**Page excerpt**
## start

Case: 16-11970 Date Filed: 09/08/2017 Page: 1 of 3
[DO NOT PUBLISH]
IN THE UNITED STATES COURT OF APPEALS
FOR THE ELEVENTH CIRCUIT
________________________
No. 16-11970
Non-Argument Calendar
________________________
D.C. Docket Nos. 9:16-cv-80306-DTKH,
9:12-cr-80211-DTKH-12
TERRENCE DEMETRIUS NESBITT,
Petitioner-Appellant,
versus
UNITED STATES OF AMERICA,
Respondent-Appellee.
________________________
No. 16-13868
Non-Argument Calendar
________________________
D.C. Docket Nos. 0:16-cv-60923-WPD,
0:12-cr-60279-WPD-4
TERENCE DEMETRIUS NESBITT,
Petitioner-Appellant,
Case: 16-11970 Date Filed: 09/08/2017 Page: 2 of 3
versus
UNITED STATES OF AMERICA,
Respondent-Appellee.

## end

**Data extract**
## start

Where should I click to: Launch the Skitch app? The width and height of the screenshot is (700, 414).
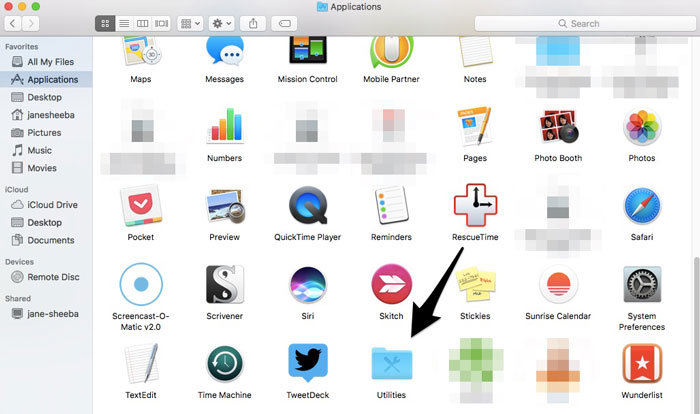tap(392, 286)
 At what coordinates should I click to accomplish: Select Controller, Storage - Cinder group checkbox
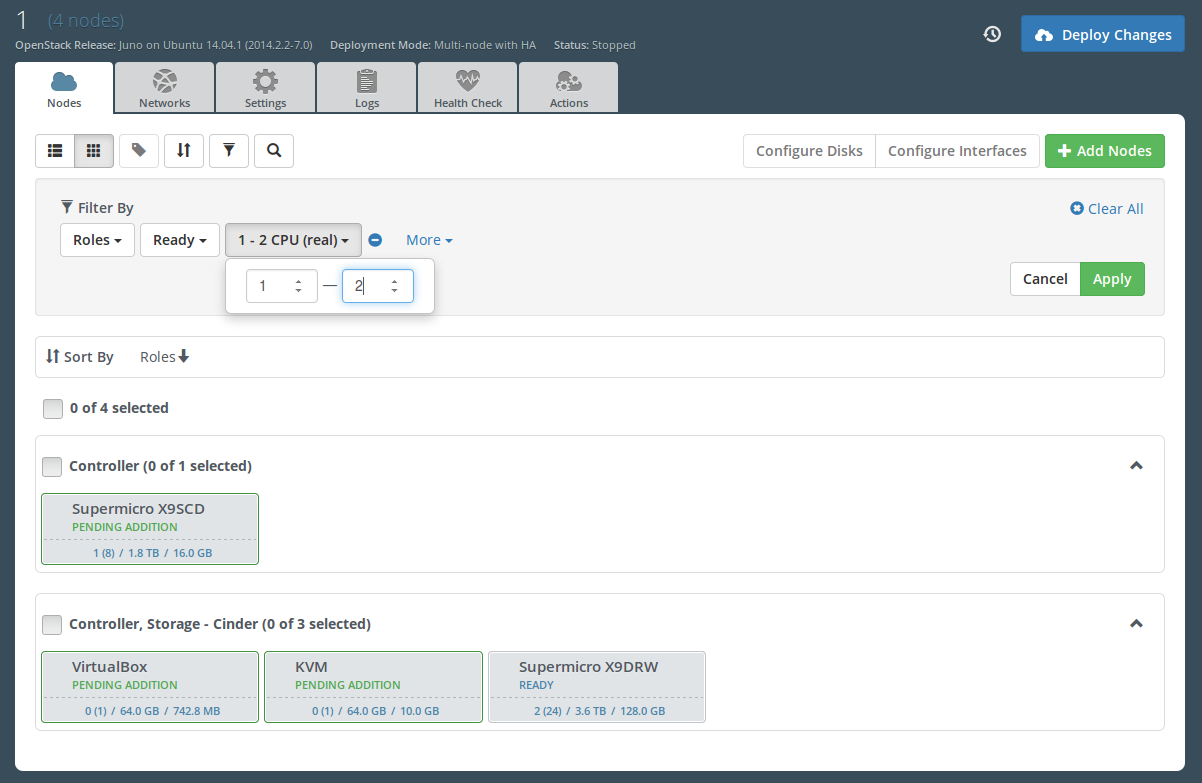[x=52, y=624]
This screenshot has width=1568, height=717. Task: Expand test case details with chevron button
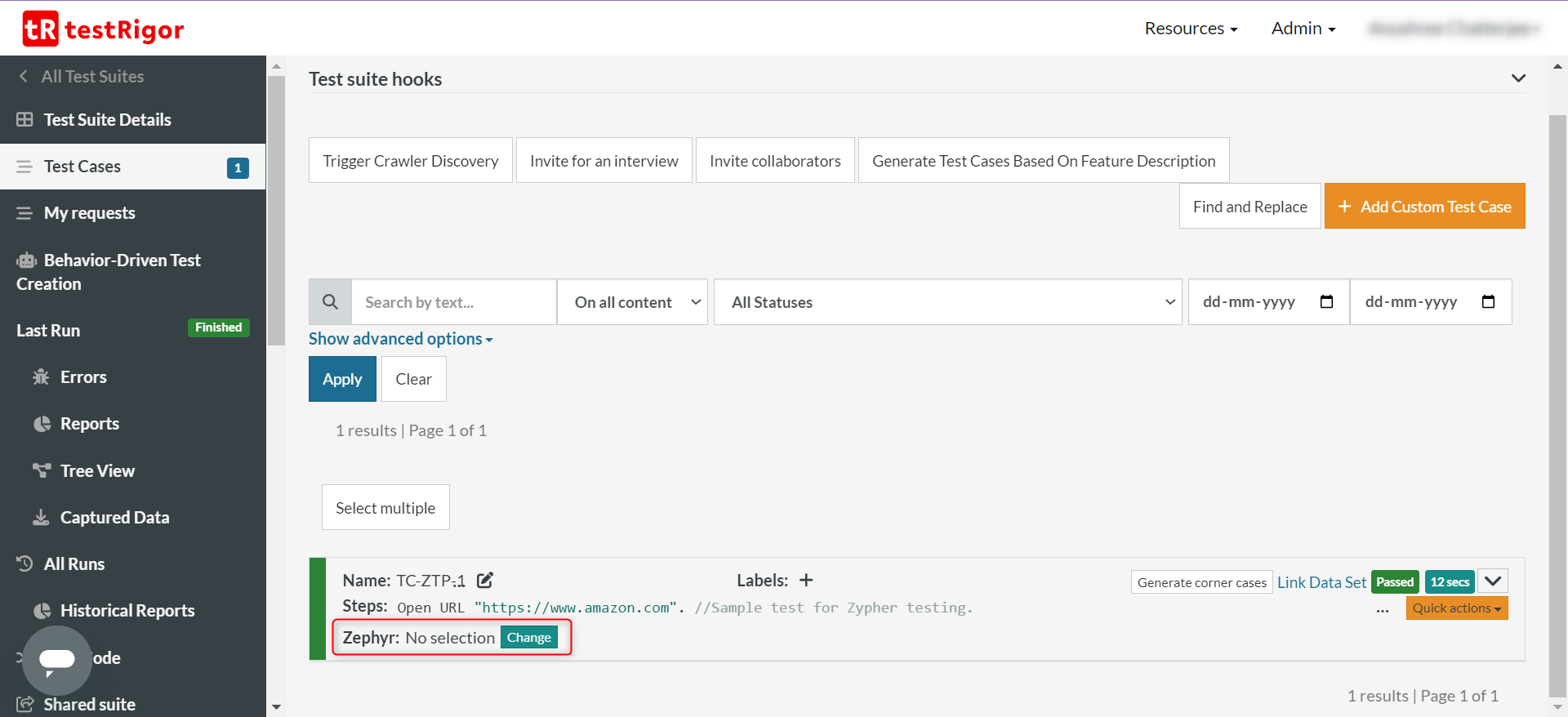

## end

In the court filing above, on what date was case 16-11970 filed?

**Finished exercise**
09/08/2017